===== Record set =====

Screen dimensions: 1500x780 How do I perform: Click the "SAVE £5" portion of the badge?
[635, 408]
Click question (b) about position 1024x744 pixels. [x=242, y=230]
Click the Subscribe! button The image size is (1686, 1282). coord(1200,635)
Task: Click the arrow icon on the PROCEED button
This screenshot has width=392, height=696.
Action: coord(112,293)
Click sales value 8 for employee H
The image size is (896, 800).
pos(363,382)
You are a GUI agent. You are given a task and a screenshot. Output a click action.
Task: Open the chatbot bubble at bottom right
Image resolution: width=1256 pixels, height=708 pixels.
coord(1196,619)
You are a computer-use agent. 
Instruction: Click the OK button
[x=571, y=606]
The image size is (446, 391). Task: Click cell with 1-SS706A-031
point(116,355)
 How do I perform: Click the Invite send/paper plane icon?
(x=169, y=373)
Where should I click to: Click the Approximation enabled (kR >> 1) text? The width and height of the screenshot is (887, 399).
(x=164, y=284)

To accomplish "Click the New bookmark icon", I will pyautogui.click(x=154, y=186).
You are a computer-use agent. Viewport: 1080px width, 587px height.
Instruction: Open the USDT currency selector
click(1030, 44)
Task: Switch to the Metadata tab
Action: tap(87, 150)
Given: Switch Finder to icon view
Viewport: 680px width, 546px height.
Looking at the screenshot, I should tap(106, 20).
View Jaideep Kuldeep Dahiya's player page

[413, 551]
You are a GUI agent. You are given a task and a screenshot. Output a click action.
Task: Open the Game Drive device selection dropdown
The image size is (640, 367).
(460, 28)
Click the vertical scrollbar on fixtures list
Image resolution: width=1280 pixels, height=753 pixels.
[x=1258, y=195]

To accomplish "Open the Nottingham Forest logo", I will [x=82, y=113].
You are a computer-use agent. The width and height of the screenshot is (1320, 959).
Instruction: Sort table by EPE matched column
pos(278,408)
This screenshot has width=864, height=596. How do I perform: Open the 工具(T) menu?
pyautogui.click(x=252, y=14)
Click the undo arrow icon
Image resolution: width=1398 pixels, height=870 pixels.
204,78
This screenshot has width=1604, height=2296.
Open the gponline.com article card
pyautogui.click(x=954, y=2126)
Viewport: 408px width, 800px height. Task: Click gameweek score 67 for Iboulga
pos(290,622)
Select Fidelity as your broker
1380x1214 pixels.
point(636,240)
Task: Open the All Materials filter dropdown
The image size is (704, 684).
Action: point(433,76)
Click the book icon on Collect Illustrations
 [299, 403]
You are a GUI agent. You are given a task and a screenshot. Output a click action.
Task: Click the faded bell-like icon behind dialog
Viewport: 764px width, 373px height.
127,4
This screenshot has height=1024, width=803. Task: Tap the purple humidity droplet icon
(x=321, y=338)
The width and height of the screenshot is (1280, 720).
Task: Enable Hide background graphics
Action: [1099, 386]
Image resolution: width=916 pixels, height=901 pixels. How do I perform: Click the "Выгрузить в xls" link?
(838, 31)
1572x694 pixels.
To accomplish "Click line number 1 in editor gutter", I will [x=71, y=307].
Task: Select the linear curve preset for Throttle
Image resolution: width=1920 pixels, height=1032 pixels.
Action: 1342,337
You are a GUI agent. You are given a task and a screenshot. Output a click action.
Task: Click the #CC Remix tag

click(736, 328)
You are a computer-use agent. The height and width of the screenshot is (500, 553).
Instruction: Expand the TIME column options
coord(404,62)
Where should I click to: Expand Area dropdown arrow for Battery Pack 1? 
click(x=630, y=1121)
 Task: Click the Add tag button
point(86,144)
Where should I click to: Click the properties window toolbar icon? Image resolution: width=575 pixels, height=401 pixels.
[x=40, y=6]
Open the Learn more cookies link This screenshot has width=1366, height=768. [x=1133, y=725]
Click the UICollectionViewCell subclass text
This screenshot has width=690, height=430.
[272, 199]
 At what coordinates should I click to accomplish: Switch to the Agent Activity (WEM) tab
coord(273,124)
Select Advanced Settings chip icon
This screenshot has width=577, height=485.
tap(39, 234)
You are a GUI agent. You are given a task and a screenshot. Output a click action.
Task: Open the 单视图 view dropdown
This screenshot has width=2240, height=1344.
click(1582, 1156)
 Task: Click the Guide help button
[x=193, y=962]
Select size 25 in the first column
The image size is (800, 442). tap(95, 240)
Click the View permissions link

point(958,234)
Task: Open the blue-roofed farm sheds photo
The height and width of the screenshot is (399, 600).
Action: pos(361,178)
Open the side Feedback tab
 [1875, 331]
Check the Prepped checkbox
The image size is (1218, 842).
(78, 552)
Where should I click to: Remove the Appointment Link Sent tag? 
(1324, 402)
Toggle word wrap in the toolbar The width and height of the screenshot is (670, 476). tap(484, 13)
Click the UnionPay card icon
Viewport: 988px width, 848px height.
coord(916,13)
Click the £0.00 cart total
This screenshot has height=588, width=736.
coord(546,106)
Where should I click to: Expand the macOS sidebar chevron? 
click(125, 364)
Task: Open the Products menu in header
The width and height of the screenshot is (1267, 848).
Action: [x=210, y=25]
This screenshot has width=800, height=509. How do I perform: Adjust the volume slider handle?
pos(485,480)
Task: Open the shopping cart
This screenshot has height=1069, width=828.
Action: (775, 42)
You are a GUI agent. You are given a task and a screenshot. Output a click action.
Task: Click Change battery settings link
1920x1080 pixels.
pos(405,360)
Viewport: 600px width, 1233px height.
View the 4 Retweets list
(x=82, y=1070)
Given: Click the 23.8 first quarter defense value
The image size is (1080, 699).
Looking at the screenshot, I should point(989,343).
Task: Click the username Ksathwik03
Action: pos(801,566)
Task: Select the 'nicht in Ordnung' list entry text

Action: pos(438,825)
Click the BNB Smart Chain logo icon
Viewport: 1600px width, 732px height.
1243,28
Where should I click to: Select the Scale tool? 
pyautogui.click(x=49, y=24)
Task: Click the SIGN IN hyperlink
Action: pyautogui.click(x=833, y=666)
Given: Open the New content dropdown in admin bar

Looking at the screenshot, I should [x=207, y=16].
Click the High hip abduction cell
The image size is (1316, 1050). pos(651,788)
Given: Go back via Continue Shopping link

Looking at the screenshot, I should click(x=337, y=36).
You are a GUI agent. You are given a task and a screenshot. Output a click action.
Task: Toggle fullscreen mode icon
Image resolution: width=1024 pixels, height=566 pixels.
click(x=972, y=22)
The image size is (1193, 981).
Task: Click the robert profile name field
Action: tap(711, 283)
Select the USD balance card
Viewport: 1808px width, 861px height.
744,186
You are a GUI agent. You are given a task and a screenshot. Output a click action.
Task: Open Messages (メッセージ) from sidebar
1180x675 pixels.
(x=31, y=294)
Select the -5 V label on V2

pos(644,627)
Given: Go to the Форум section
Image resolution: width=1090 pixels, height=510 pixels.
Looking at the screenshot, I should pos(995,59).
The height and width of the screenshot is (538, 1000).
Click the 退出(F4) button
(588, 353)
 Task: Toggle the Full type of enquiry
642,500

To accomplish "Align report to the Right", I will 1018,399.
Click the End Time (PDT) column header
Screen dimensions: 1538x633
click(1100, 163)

=====

=== What to produce ===
Determine how many lines in the entries above contain the word "cart", and respond with the number alone.

=== Expected answer ===
2